*Given text*:
^^^^^^^^
Voting by beneficial owners of shares held in “street name.” If your Shares are held in the name of a broker, bank, or other nominee (that is, your Shares are held in “street name”), you should receive separate instructions from the record holder of your Shares describing how to vote your Shares. If your Shares are held in the name of a broker, bank, or other nominee and you want to vote during the virtual meeting, you will need the unique 16-digit control number which appears on the instructions that accompanied the notice of internet availability or the proxy materials that you received or a legal proxy from your broker, bank, or other nominee holder as well as the unique 16-digit control number.
Voting of shares held in the 401(k) plan or the Walmart Puerto Rico 401(k) plan. If your Shares are held through the 401(k) Plan or the Walmart Puerto Rico 401(k) Plan, you must provide instructions on how you wish to vote your Shares held through such plans no later than 11:59 p.m. Eastern Time on May 25, 2022. If you do not provide such instructions by that time, your Shares will be voted by the Retirement Plans Committee of the respective plan in accordance with the rules of the applicable plan.
What are my voting choices for each of the proposals to be voted on during the 2022 annual shareholders’ meeting?
On Wednesday, June 1, 2022, you are voting on the following items:
PROPOSAL NO. 1: ELECTION OF 11 DIRECTORS
Voting choices and board recommendation:
•vote in favor of each nominee;
•vote in favor of one or more specific nominees;
•vote against each nominee;
•vote against one or more specific nominees;
•abstain from voting with respect to each nominee; or
•abstain from voting with respect to one or more specific nominees.
^^^^^^^^
*Provided information*:
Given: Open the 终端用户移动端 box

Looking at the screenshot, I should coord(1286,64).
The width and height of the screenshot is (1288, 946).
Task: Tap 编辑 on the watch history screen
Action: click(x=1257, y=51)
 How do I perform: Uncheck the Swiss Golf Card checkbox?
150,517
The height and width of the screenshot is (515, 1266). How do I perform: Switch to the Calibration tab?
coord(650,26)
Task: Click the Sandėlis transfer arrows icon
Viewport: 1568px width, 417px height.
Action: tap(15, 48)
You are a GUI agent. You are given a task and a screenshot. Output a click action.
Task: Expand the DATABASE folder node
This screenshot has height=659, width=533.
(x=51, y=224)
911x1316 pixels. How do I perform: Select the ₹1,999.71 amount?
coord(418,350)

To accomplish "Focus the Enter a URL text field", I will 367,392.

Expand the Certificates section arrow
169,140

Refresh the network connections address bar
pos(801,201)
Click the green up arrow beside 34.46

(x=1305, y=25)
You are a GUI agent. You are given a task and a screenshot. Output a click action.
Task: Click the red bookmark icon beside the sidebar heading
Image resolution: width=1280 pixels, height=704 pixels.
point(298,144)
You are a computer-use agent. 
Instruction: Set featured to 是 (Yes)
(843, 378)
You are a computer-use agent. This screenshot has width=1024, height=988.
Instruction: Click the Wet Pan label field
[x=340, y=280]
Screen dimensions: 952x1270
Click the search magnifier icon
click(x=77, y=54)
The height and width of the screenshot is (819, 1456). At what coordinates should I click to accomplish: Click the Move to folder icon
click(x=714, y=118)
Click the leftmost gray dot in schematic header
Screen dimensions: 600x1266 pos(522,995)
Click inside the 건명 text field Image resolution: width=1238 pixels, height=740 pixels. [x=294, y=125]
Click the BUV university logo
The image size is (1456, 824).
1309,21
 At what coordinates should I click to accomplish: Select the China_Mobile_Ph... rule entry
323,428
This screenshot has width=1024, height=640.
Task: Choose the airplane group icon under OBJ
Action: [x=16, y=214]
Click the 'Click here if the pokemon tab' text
^^^^^^^^
*Objectives*:
1) Copy out the shareholder voting text in full, word for word.
2) Please render the entries from the line containing "Expand the Certificates section arrow" through the end of the entries, both ends included, as a JSON list of strings with one string per line and blank lines omitted. Include no other lines.

*Final results*:
1)
Voting by beneficial owners of shares held in “street name.” If your Shares are held in the name of a broker, bank, or other nominee (that is, your Shares are held in “street name”), you should receive separate instructions from the record holder of your Shares describing how to vote your Shares. If your Shares are held in the name of a broker, bank, or other nominee and you want to vote during the virtual meeting, you will need the unique 16-digit control number which appears on the instructions that accompanied the notice of internet availability or the proxy materials that you received or a legal proxy from your broker, bank, or other nominee holder as well as the unique 16-digit control number.
Voting of shares held in the 401(k) plan or the Walmart Puerto Rico 401(k) plan. If your Shares are held through the 401(k) Plan or the Walmart Puerto Rico 401(k) Plan, you must provide instructions on how you wish to vote your Shares held through such plans no later than 11:59 p.m. Eastern Time on May 25, 2022. If you do not provide such instructions by that time, your Shares will be voted by the Retirement Plans Committee of the respective plan in accordance with the rules of the applicable plan.
What are my voting choices for each of the proposals to be voted on during the 2022 annual shareholders’ meeting?
On Wednesday, June 1, 2022, you are voting on the following items:
PROPOSAL NO. 1: ELECTION OF 11 DIRECTORS
Voting choices and board recommendation:
•vote in favor of each nominee;
•vote in favor of one or more specific nominees;
•vote against each nominee;
•vote against one or more specific nominees;
•abstain from voting with respect to each nominee; or
•abstain from voting with respect to one or more specific nominees.

2)
[
  "Expand the Certificates section arrow",
  "169,140",
  "Refresh the network connections address bar",
  "pos(801,201)",
  "Click the green up arrow beside 34.46",
  "(x=1305, y=25)",
  "You are a GUI agent. You are given a task and a screenshot. Output a click action.",
  "Task: Click the red bookmark icon beside the sidebar heading",
  "Image resolution: width=1280 pixels, height=704 pixels.",
  "point(298,144)",
  "You are a computer-use agent. ",
  "Instruction: Set featured to 是 (Yes)",
  "(843, 378)",
  "You are a computer-use agent. This screenshot has width=1024, height=988.",
  "Instruction: Click the Wet Pan label field",
  "[x=340, y=280]",
  "Screen dimensions: 952x1270",
  "Click the search magnifier icon",
  "click(x=77, y=54)",
  "The height and width of the screenshot is (819, 1456). At what coordinates should I click to accomplish: Click the Move to folder icon",
  "click(x=714, y=118)",
  "Click the leftmost gray dot in schematic header",
  "Screen dimensions: 600x1266 pos(522,995)",
  "Click inside the 건명 text field Image resolution: width=1238 pixels, height=740 pixels. [x=294, y=125]",
  "Click the BUV university logo",
  "The image size is (1456, 824).",
  "1309,21",
  " At what coordinates should I click to accomplish: Select the China_Mobile_Ph... rule entry",
  "323,428",
  "This screenshot has width=1024, height=640.",
  "Task: Choose the airplane group icon under OBJ",
  "Action: [x=16, y=214]",
  "Click the 'Click here if the pokemon tab' text"
]